Both genetic and environmental factors may regulate
appetite, and abnormalities in either may lead to abnormal appetite. Poor
appetite (anorexia) can have numerous causes, but may be a result of physical
(infectious, autoimmune or malignant disease) or psychological (stress, mental
disorders) factors. Likewise, hyperphagia (excessive eating) may be a result of
hormonal imbalances, mental disorders (e.g. depression) and others. Dyspepsia,
also known as indigestion, can also affect appetite as one of its symptoms is
feeling "overly full" soon after beginning a meal.[6]
Abnormal appetite may also be linked to genetics on a
chromosomal scale. In the 1950s, the discovery of the Prader Willi Syndrome, a
type of obesity, displayed a causation at a gene locus. Additionally, anorexia
nervosa and bulimia nervosa are more commonly found in females than males -
thus hinting a possibility of a linkage to the X-chromosome.[7]
Dysregulation of appetite lies at the root of anorexia
nervosa, bulimia nervosa and binge eating disorder. Anorexia nervosa is an
eating condition categorized by a penetrating fear of being fat and severe
limit of food consumption. Furthermore, they might do excessive exercise.
Individuals that have anorexia have high levels of ghrelin, a hormone that
stimulates appetite, so the body is trying to cause hunger, but it is being
suppressed by the person.[8] Binge eating disorder (commonly referred to as
BED,) is described as eating excessively (or uncontrollably) between periodic
time intervals. The risk for BED can be present in children and most commonly
manifests during adulthood. Studies suggest that the heritability of BED in
adults is approximately 50%.[9] Likewise to bulimia, several people may be
involved in purging and binging. They might puke after food intake or take
purgatives. However, the person may still believe they are overweight.[10]
Various hereditary forms of obesity have been traced
to defects in hypothalamic signalling (such as the leptin receptor and the MC-4
receptor), or are still awaiting characterisation – Prader-Willi syndrome – in
addition, decreased response to satiety may promote development of obesity.[11]
Other than genetically-stimulated appetite
abnormalities, there are physiological ones that do not require genes for
activation. For example, ghrelin and leptin are released from the stomach and
pancreas, respectively, into the blood stream at the signal of the
hypothalamus. Ghrelin stimulates feelings of hunger, whereas leptin stimulates
feelings of satisfaction from food.[12] Any changes in normal production levels
of these two hormones will lead to obesity. Looking at leptin, the more cells
present in a body, the more adipose tissues there are, and thus, the more
leptin would be produced. This overproduction of leptin will cause the
hypothalamus to become resistant to leptin and so, although the pancreas is
producing leptin, the body will not understand that it should stop eating.[13]
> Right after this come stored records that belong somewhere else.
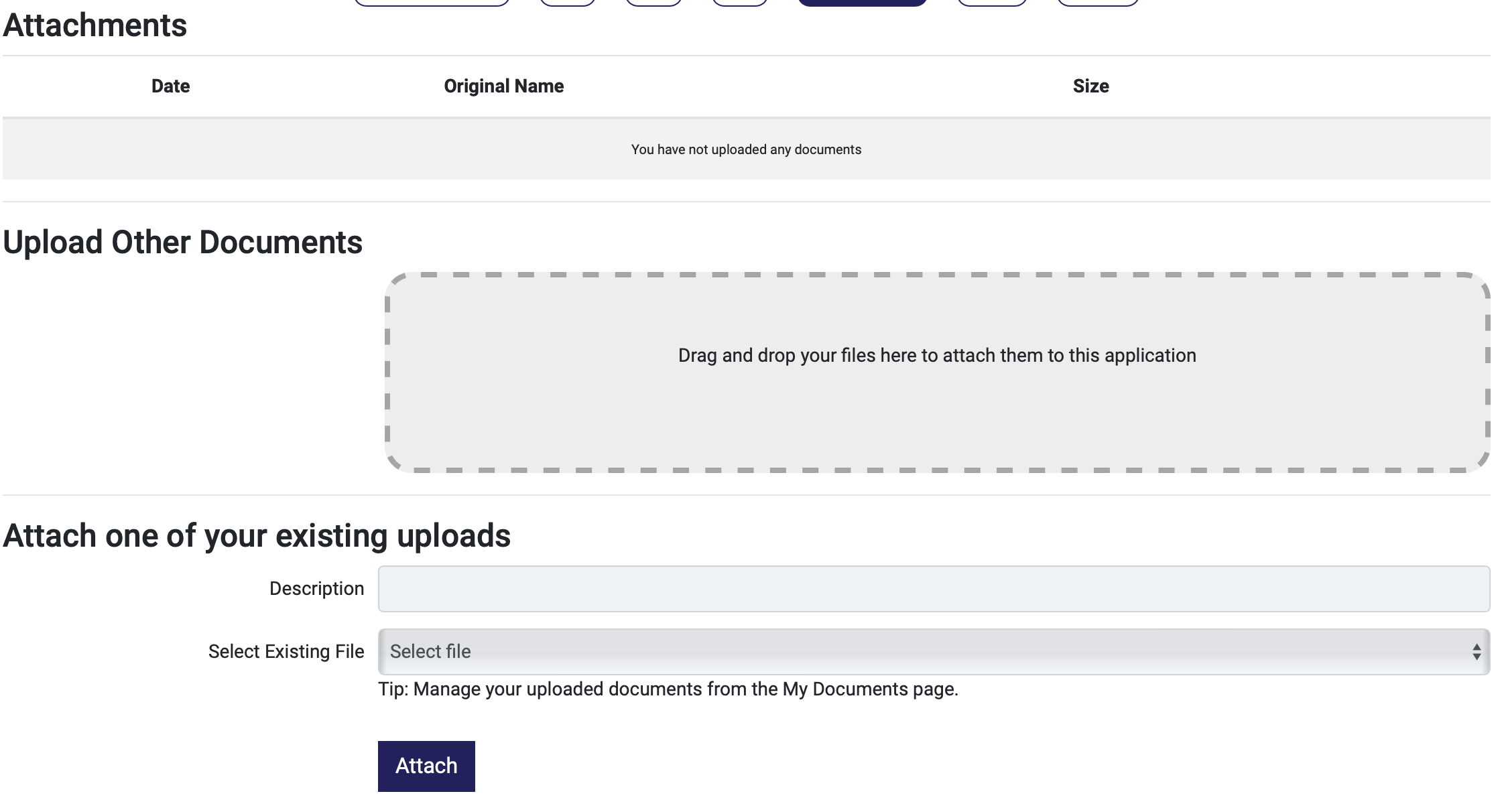The width and height of the screenshot is (1500, 812).
Task: Select the widest outlined tab at top left
Action: click(x=432, y=2)
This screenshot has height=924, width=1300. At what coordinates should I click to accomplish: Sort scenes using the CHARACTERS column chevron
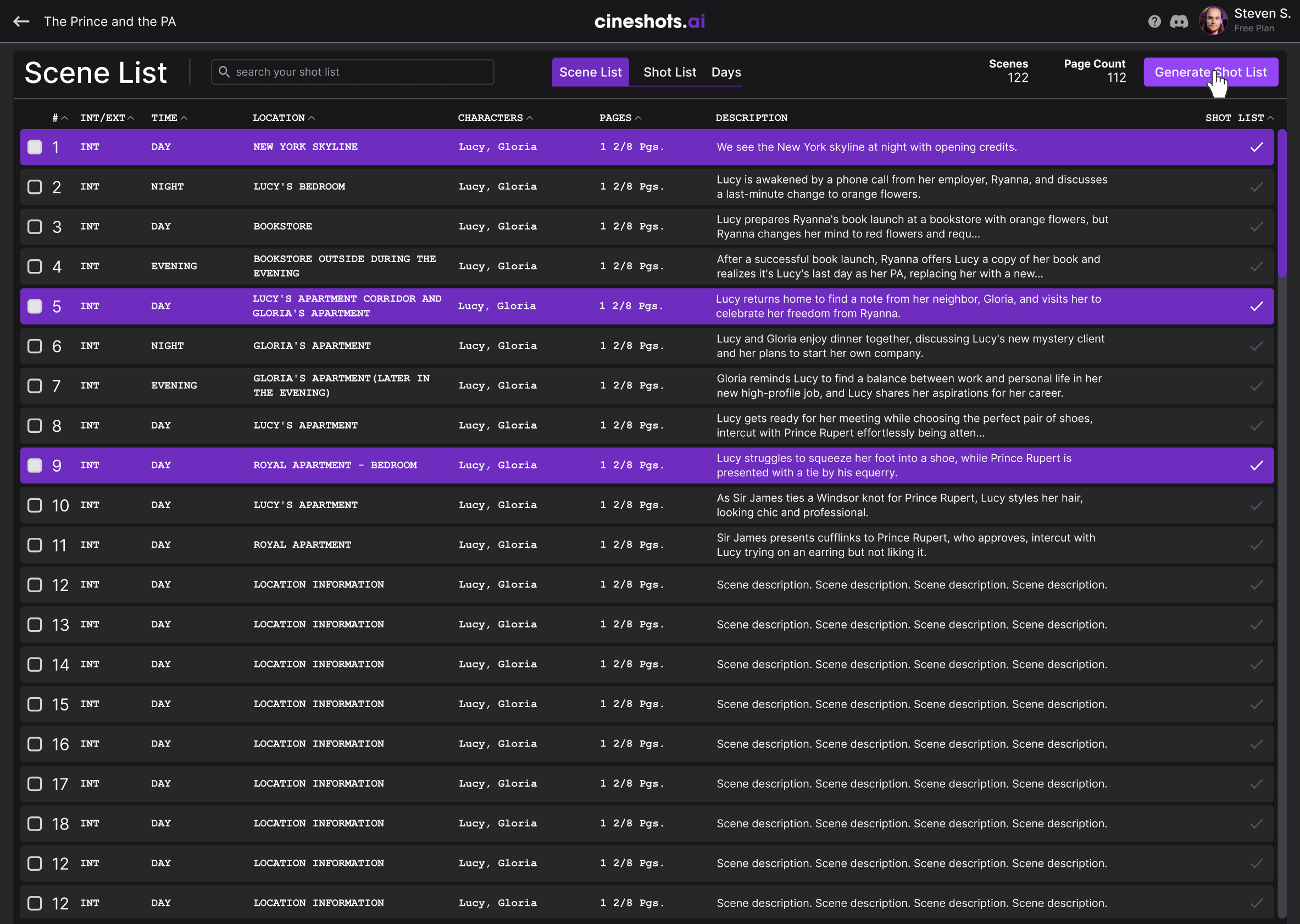[x=530, y=117]
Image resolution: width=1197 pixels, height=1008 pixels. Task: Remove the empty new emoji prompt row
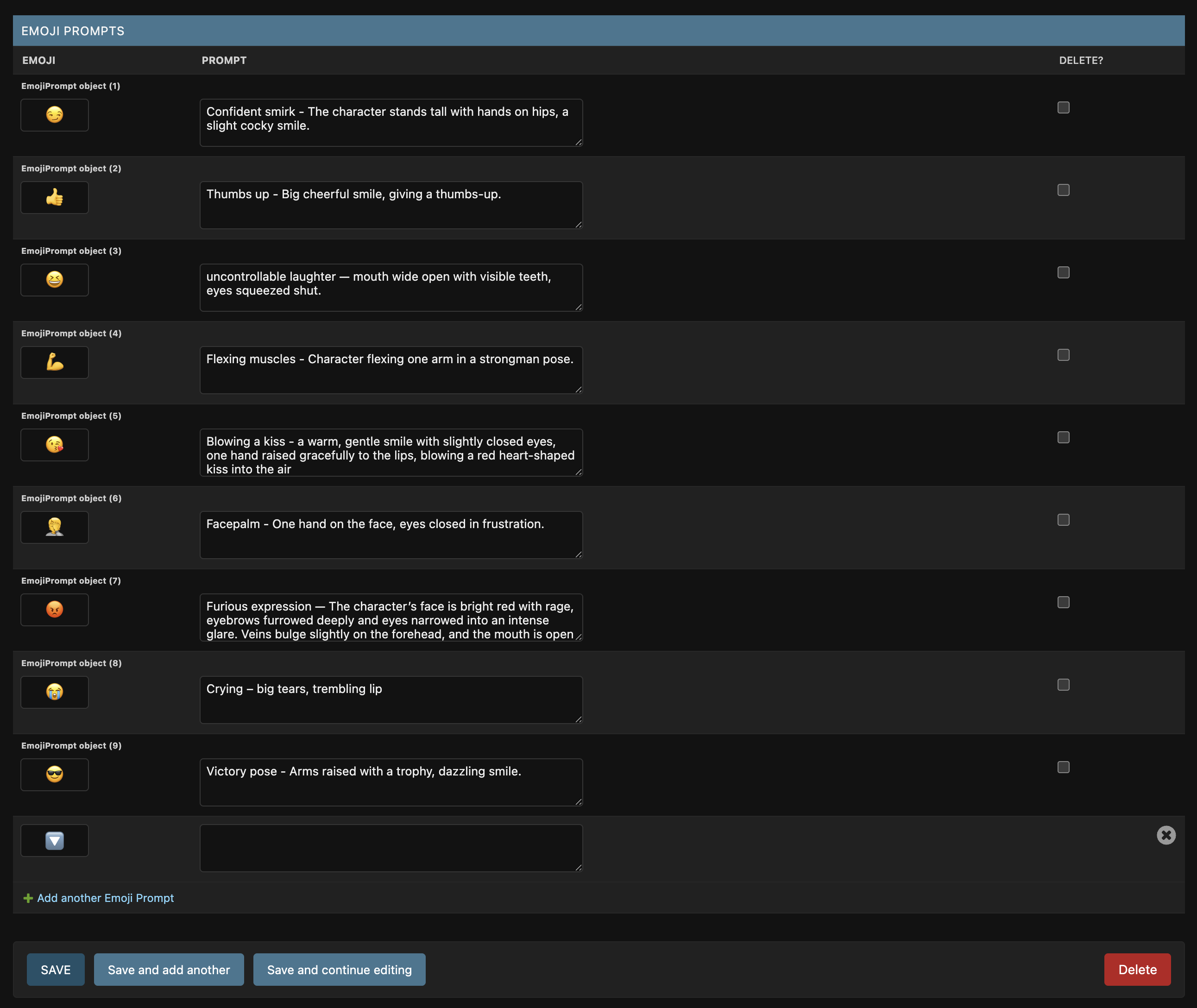tap(1166, 835)
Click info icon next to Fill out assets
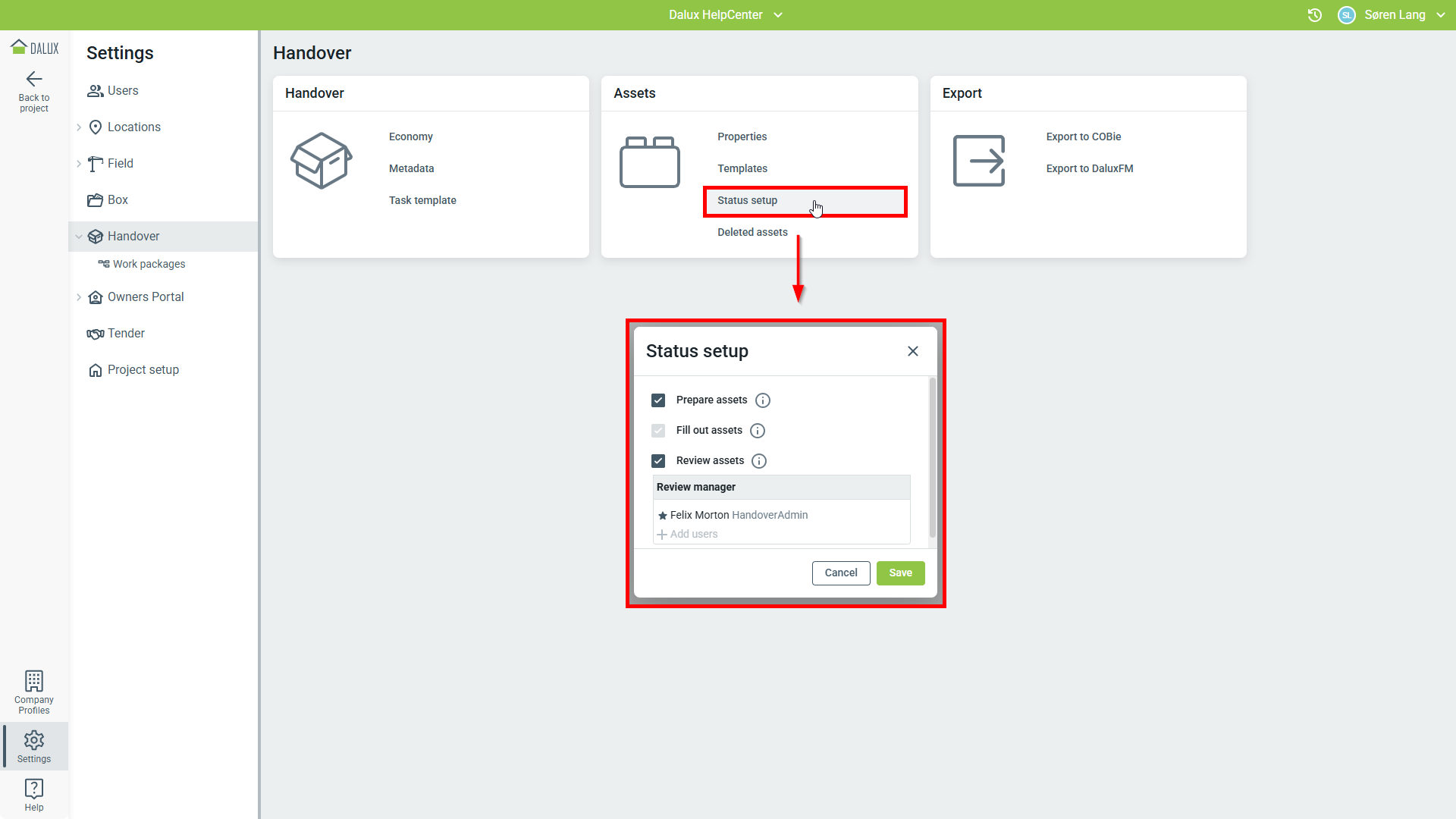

This will produce a perpetual cycle for those that are obese.
Pharmacology
Mechanisms controlling appetite are a potential target
for weight loss drugs. Appetite control mechanisms seem to strongly counteract
under eating, whereas, they appear weak to control over-eating. Early
anorectics were fenfluramine and phentermine. A more recent addition is
sibutramine which increases serotonin and noradrenaline levels in the central
nervous system, but had to be withdrawn from the market when it was shown to
have an adverse cardiovascular risk profile. Similarly, the appetite
suppressant rimonabant (a cannabinoid receptor antagonist) had to be withdrawn
when it was linked with worsening depression and increased risk of suicide.
Recent reports on recombinant PYY 3-36 suggest that this agent may contribute
to weight loss by suppressing appetite.